Subhadra Gunawardana, PhD
Associate Professor, Cell Biology and Physiology
Washington University in St. Louis (WU)
Novel techniques for correcting type-1 diabetes without insulin, utilizing the beneficial effects of healthy adipose tissue: The ultimate goal in treating type 1 diabetes is to restore glucose homeostasis. Our research shows that glucose homeostasis can be achieved without insulin, through transplantation of embryonic brown adipose tissue (BAT) in the subcutaneous space. In mouse models of T1D chemically or autoimmune induced, BAT transplants result in weight gain, marked decrease of inflammation, and regeneration of new healthy subcutaneous white adipose tissue (WAT), accompanied by euglycemia and reversal of clinical diabetes.
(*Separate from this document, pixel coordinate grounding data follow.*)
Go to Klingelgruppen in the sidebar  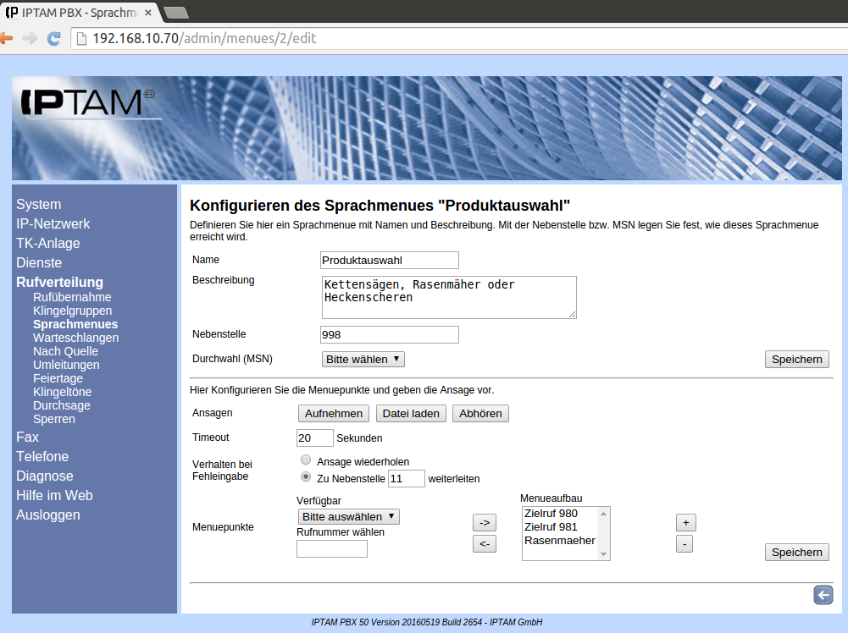click(72, 311)
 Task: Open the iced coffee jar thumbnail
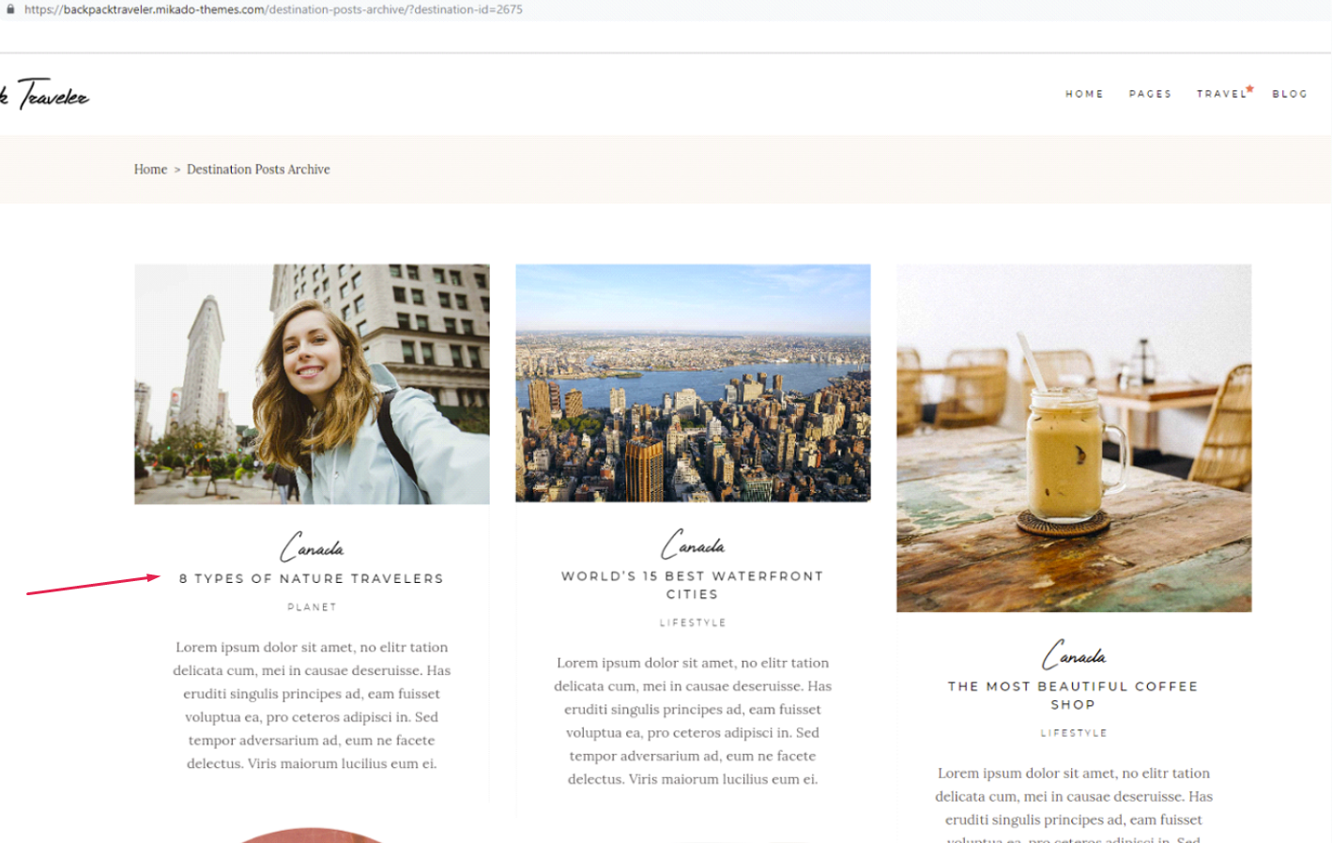pos(1074,438)
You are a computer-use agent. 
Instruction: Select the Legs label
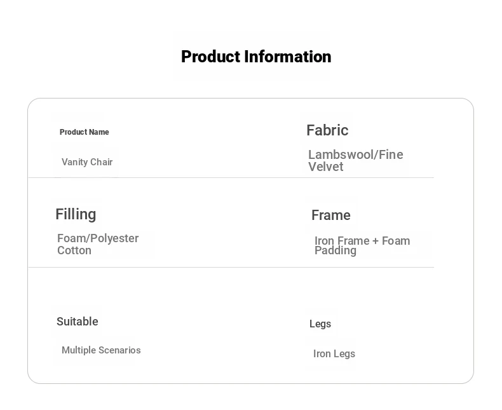click(x=320, y=324)
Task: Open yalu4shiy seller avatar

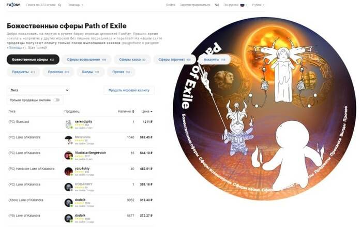Action: pos(69,171)
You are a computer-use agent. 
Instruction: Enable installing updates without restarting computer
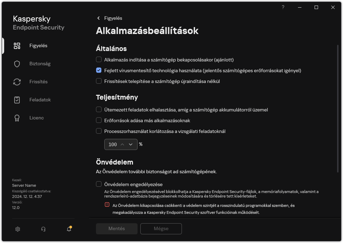pos(98,81)
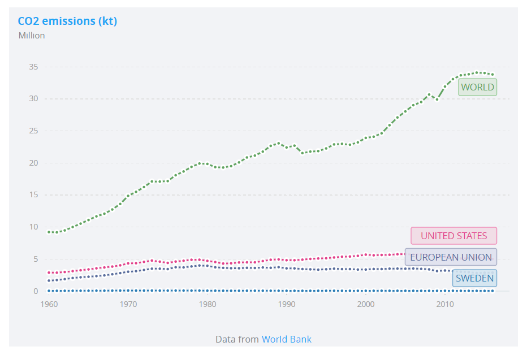Open the World Bank data source link
527x355 pixels.
(x=286, y=339)
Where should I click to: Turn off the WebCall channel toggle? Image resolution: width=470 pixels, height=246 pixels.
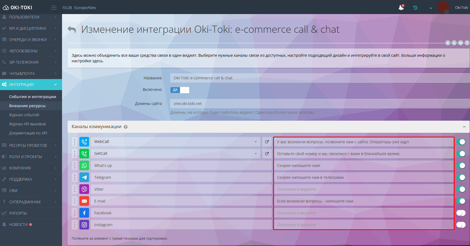[461, 142]
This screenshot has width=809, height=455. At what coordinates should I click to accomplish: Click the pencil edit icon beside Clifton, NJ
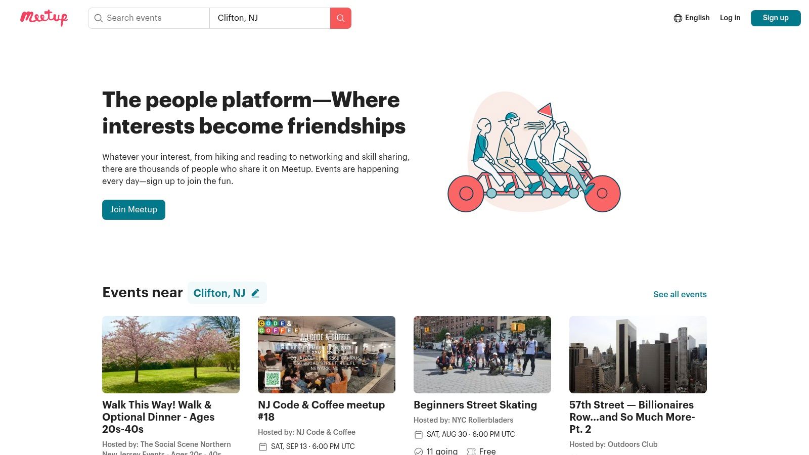[x=255, y=293]
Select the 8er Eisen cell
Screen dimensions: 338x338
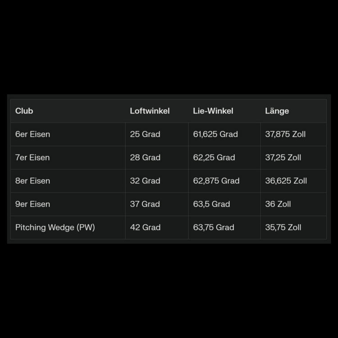pyautogui.click(x=32, y=181)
These effects are independent of insulin. Both plasma insulin levels and pancreatic insulin content post-mortem remain drastically low, comparable to untreated diabetic control mice. There are progressive increases in adipose tissue derived hormones such as adiponectin, leptin and IGF-1, marked suppression of glucagon, and progressive decreases in pro-inflammatory cytokines such as IL-6 and MCP-1. Together, these data suggest a new equilibrium of physiologically generated hormones that compensate for the lack of insulin.
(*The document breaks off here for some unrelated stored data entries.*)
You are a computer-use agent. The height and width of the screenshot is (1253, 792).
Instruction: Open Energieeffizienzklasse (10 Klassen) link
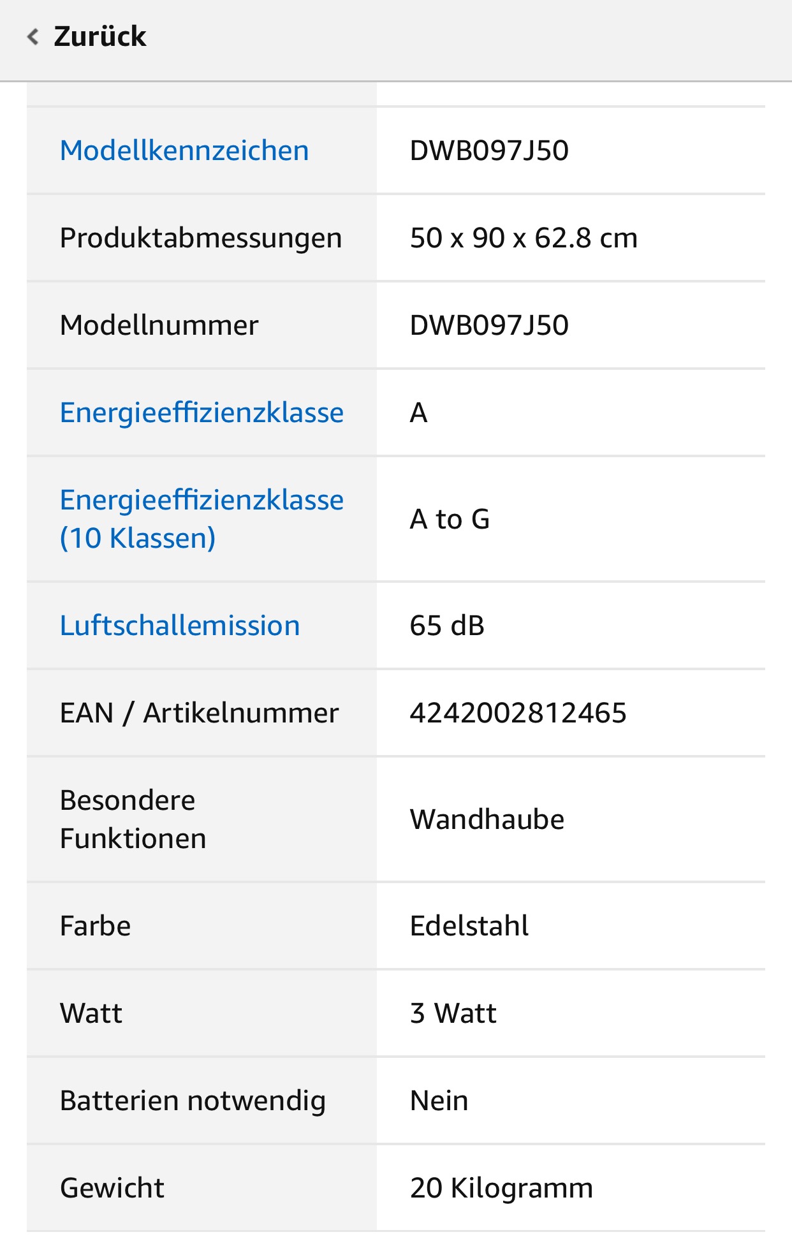[202, 519]
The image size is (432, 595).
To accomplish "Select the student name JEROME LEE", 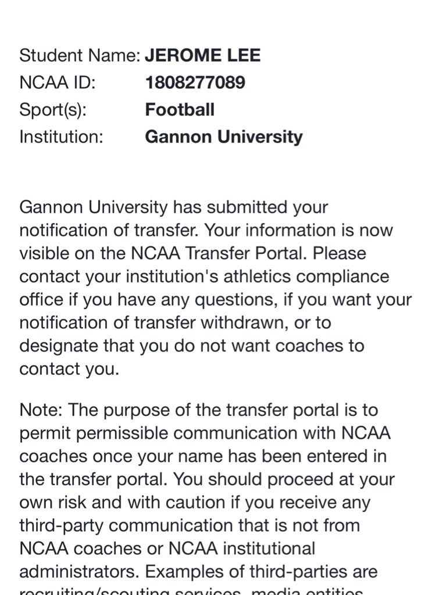I will 203,55.
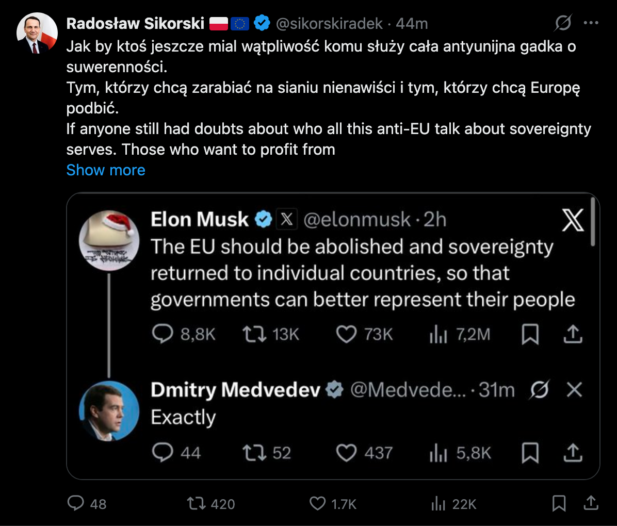Like Sikorski's post with 1.7K likes
Image resolution: width=617 pixels, height=526 pixels.
317,503
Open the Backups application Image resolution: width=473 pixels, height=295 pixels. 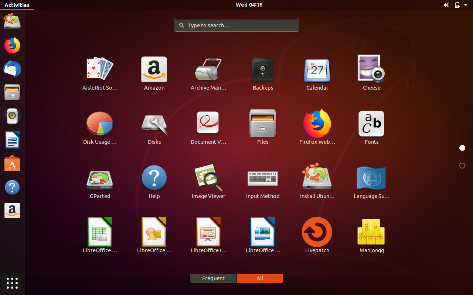[263, 69]
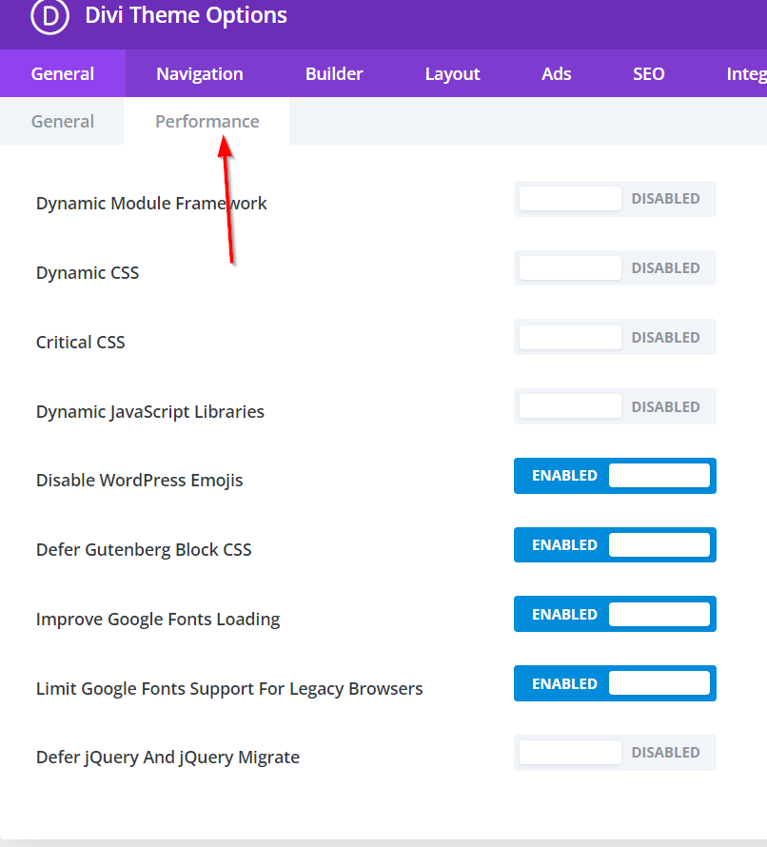Image resolution: width=767 pixels, height=847 pixels.
Task: Open the Navigation tab
Action: coord(200,74)
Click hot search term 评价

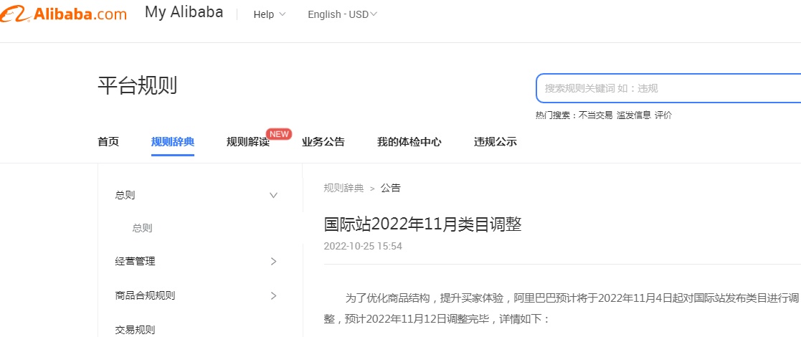[663, 115]

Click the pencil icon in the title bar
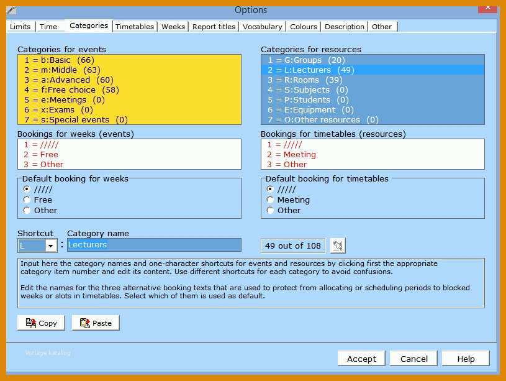[x=11, y=10]
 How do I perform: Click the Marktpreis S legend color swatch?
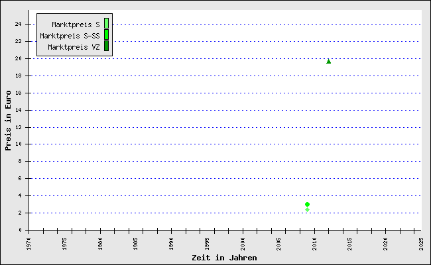click(106, 24)

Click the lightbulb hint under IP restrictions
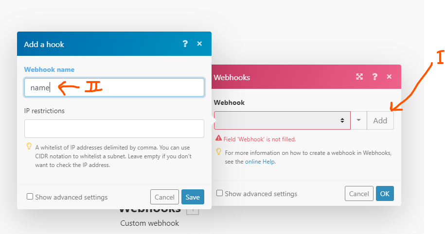click(29, 146)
While all the players in this equilibrium are not identified, preliminary data suggest the involvement of several factors, with a critical role for IGF-1. To translate this approach towards a therapy for human patients, we are exploring suitable alternatives for embryonic BAT, such as healthy adult adipose tissue transplants temporarily supplemented with embryonic growth factors or anti-inflammatory agents.